Uffizi
Ranged around a grand U-shaped courtyard between Piazza della Signoria and the river, the Galleria degli Uffizi (Tues-Sat 8.30am-6.50pm, Sun 8.30am-1.50pm; L12,000/¬6.20; www.uffizi.firenze.it and www.arca.net/uffizi ) holds Italy’s greatest art collection, and is the city’s key attraction. Perhaps that’s why the gallery’s directors feel no shame in making you queue for two hours or more for admission - there are often queues even to pick up reserved tickets - then climb dozens of internal stairs to reach the room level (or queue again for two ancient six-person lifts). Should you fancy a spot of refreshment, there’s a rooftop café with excellent views - which charges an insulting L5000/¬2.58 for a thimbleful of bitter espresso. The single set of public toilets is located at the far end of the uppermost storey. You’d be justified in wondering where all those admission fees end up.The curators have, it’s true, finally launched a programme of modernization and expansion - with the upshot being that the masterpiece you came specifically to see, or the room it hangs in, may be undergoing renovation when you visit. In the meantime they appear to hold no truck with newfangled ideas of how to run a museum: staff posted at apiece corner sternly discourage solo meanderings from room to room (there is a fixed, chronological route through the gallery, and you are not permitted to backtrack); there are few directional signs on the grimy plaster walls, no information boards at all, barely any public seating, and the display and lighting of some of the star works - most of which are shielded behind reflective, fingermarked glass - is appalling. The Uffizi remains unmissable, but you must be prepared to suffer for your art.

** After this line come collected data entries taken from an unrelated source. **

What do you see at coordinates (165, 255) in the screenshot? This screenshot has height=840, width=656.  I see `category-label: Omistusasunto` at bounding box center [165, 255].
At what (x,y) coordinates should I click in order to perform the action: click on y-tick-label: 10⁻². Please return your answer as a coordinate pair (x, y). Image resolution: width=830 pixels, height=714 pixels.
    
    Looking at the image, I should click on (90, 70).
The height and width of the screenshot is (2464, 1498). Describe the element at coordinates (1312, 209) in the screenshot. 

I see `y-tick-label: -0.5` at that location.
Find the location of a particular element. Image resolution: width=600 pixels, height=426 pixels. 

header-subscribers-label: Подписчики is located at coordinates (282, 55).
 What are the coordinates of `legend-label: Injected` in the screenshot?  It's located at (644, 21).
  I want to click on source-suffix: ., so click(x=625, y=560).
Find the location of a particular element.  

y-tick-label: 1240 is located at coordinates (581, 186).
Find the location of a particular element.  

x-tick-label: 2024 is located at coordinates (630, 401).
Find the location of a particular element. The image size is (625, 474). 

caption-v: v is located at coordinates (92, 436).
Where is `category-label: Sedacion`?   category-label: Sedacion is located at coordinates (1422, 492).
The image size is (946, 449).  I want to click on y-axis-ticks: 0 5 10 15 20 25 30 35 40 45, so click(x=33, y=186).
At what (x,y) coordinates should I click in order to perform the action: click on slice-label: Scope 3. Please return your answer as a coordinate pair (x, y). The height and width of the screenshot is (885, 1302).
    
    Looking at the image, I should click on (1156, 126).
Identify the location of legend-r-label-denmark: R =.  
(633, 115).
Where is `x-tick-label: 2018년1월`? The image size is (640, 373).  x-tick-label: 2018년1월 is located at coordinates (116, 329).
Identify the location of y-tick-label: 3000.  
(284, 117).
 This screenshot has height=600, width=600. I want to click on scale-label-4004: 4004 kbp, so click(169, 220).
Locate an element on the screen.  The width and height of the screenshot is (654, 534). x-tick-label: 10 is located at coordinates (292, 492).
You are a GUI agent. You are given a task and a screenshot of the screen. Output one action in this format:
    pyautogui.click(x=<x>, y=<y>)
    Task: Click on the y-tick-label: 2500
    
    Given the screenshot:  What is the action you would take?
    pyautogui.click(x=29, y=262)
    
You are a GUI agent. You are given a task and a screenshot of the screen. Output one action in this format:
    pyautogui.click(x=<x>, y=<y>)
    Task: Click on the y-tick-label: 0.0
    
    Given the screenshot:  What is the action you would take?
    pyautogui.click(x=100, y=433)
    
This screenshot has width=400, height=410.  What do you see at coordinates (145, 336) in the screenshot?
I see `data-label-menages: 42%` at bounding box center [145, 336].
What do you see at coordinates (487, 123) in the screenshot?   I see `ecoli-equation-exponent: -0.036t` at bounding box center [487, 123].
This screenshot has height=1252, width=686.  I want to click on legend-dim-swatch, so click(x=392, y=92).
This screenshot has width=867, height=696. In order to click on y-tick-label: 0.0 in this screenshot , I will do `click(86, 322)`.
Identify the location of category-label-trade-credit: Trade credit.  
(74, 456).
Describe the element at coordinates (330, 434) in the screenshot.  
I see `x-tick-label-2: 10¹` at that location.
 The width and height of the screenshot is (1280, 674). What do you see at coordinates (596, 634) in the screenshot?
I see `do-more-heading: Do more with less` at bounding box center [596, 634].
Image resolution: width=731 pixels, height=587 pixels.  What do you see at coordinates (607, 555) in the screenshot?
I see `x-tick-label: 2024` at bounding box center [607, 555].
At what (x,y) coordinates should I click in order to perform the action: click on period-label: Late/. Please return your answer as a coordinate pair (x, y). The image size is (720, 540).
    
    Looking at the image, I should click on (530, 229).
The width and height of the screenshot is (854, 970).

The main picture rooms open off a corridor that runs all the way round the uppermost level of the U-shaped building, is crammed higgledy-piggledy with classical statuary , and boasts a ceiling decorated in ornate Grotesque style that is an artwork in itself. The paintings are hung chronologically, with apiece block of rooms forming a neat, self-contained unit. So many masterpieces are collected here that you should place aside three or four hours as the minimum to be healthy to take in the gallery’s key works; this gives time for only a few brief pauses, and means that you’ll be skipping some rooms altogether. If time or energy is short, it makes sense to limit yourself to an hour or two exploring the first fifteen rooms, where the Florentine Renaissance works are concentrated, leaving the rest for another time.
The elongated U-shaped building originated in 1560, when Duke Cosimo I ordered Giorgio Vasari to design a block of government offices ( uffizi ) to fill a site between the Palazzo Vecchio and the river that was, at that time, occupied by houses and a church. After Vasari’s death, work was continued by Buontalenti , who - under orders from Francesco I - glazed the upper storey so that it could house his art collection. Each of the succeeding Medici added to the family’s trove of art treasures, and the accumulated collection was preserved for public inspection by the last member of the family, Anna Maria Lodovica, whose will specified that it should be left to the people of Florence and never be allowed to leave the city. During the nineteenth century, a large proportion of the sculpture was transferred to the Bargello, while many of the antiquities went to the Museo Archeologico, leaving the Uffizi itself as essentially a room of paintings.